DNS blocking of AliExpress links with NextDNS

Posted on Sun, 03 May 2026 in Networking

DNS blocking illustration

I'd been having a weird issue for a few days: AliExpress links from product video descriptions wouldn't load. Firefox kept showing "Server not found". I knew it looked like a DNS block because enabling PIA's VPN (Private Internet Access) made the problem go away.

The diagnosis

The dig command confirmed it immediately:

# Querying the router (using NextDNS)
$ dig s.click.aliexpress.com @192.168.1.1

;; ANSWER SECTION:
s.click.aliexpress.com. 300 IN  A   0.0.0.0
# Querying Google DNS
$ dig s.click.aliexpress.com @8.8.8.8

;; ANSWER SECTION:
s.click.aliexpress.com. 300 IN  A   23.40.114.185

The router was returning 0.0.0.0 for s.click.aliexpress.com. That's not an NXDOMAIN —non-existent domain—, it's a deliberate block: the domain resolves to a null IP and the browser can't connect.
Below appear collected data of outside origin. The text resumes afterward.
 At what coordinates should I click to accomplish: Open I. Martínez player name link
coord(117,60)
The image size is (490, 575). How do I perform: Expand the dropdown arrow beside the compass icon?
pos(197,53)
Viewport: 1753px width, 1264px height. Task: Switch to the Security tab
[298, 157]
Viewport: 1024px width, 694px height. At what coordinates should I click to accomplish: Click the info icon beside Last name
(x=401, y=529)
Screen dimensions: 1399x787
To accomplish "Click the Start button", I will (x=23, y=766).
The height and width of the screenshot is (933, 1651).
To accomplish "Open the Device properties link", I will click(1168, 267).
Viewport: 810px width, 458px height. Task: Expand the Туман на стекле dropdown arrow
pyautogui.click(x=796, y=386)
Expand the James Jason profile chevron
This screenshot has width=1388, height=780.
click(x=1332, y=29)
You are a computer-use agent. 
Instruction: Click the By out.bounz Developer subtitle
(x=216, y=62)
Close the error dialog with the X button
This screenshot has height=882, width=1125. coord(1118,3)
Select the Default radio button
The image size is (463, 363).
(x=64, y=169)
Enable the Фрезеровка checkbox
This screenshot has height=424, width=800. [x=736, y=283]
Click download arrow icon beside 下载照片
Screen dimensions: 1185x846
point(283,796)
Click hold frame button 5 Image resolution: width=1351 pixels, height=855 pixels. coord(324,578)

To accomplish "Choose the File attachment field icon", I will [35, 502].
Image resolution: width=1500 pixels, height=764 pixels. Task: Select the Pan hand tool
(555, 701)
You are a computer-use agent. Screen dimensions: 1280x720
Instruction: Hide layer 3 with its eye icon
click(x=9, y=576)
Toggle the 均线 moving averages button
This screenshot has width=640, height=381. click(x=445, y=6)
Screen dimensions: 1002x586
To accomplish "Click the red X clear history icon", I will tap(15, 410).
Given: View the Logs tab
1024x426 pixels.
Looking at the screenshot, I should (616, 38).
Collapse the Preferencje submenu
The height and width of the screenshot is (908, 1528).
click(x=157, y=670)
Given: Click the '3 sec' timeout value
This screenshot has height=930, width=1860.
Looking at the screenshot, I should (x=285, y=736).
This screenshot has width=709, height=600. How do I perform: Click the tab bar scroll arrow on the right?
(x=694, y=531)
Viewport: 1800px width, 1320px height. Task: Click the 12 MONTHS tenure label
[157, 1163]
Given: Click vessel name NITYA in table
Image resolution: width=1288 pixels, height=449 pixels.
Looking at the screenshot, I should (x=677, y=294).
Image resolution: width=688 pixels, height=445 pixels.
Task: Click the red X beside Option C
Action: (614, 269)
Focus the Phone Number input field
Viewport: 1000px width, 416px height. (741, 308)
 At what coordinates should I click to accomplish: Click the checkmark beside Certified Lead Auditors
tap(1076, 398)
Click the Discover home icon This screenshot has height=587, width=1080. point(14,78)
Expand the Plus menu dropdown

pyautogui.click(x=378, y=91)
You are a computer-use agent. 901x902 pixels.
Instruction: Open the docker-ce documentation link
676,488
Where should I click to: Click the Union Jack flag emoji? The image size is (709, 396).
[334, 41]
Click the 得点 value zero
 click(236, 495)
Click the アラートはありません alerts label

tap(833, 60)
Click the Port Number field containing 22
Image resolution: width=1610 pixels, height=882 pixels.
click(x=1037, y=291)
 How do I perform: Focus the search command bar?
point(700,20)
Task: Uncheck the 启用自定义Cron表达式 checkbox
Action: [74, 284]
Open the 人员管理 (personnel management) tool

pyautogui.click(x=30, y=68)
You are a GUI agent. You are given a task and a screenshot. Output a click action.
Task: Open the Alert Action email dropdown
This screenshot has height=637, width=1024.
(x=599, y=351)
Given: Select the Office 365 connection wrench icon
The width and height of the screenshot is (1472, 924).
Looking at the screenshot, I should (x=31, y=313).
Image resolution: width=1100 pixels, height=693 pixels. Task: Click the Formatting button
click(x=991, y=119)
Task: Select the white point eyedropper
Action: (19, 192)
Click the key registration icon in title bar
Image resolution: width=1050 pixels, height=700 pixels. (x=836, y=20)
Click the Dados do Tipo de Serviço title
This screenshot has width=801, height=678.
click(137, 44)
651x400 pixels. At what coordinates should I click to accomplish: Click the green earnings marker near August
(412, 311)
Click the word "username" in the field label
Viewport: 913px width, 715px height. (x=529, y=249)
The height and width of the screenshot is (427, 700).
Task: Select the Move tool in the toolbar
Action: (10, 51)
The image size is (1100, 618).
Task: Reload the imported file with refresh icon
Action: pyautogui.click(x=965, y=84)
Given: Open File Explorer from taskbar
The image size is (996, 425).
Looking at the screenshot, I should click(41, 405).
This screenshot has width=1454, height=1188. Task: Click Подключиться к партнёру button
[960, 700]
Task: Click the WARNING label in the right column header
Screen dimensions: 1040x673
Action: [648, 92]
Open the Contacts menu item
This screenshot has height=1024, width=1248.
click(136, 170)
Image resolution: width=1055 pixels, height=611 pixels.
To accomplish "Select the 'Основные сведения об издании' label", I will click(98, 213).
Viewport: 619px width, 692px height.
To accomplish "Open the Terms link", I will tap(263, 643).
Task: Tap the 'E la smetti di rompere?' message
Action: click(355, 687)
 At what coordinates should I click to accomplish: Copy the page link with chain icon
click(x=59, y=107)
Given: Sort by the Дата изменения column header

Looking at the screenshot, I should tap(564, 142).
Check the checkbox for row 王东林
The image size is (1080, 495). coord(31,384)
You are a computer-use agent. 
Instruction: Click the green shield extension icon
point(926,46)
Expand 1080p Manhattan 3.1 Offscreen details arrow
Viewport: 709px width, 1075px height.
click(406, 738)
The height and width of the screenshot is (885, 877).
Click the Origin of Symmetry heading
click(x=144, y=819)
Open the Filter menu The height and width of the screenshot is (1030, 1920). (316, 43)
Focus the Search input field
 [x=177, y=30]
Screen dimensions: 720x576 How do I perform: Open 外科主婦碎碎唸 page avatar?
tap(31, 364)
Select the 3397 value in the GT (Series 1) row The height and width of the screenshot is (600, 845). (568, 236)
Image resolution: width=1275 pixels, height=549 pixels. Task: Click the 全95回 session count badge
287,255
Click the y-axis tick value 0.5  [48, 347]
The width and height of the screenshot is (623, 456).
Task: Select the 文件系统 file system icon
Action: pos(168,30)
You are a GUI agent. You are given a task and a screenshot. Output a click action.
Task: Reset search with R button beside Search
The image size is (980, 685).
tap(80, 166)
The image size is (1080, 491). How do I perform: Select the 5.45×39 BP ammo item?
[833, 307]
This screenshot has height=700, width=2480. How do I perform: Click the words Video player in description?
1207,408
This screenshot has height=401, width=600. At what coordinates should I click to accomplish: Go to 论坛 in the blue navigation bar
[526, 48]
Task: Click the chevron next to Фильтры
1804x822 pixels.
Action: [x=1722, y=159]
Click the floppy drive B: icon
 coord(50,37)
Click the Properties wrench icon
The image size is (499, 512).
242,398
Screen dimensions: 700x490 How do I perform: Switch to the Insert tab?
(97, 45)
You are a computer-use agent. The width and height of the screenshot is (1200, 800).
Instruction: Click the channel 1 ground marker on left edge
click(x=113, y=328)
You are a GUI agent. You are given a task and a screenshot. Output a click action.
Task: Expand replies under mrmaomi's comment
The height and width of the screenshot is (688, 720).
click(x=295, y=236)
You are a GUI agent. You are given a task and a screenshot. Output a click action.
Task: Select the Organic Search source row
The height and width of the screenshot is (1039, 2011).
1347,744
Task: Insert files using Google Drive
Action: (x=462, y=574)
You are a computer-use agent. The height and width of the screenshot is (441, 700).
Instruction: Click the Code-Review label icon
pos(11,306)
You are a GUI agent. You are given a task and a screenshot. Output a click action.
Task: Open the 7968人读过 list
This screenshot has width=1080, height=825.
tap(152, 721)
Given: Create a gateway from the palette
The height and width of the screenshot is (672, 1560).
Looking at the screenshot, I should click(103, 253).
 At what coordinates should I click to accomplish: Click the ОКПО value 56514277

With the VPN active, DNS queries went through PIA's servers, which don't apply blocklists, so the links worked fine.

The cause

The router had NextDNS configured with its default blocklist. It blocked malware and phishing just fine, but it was also catching legitimate domains like affiliate redirects. Too aggressive for daily use.

The fix

The simplest fix would have been to whitelist s.click.aliexpress.com in NextDNS and call it a day. But I took the chance to review which list I was using and switched to HaGeZi - Multi PRO, which solved the problem anyway.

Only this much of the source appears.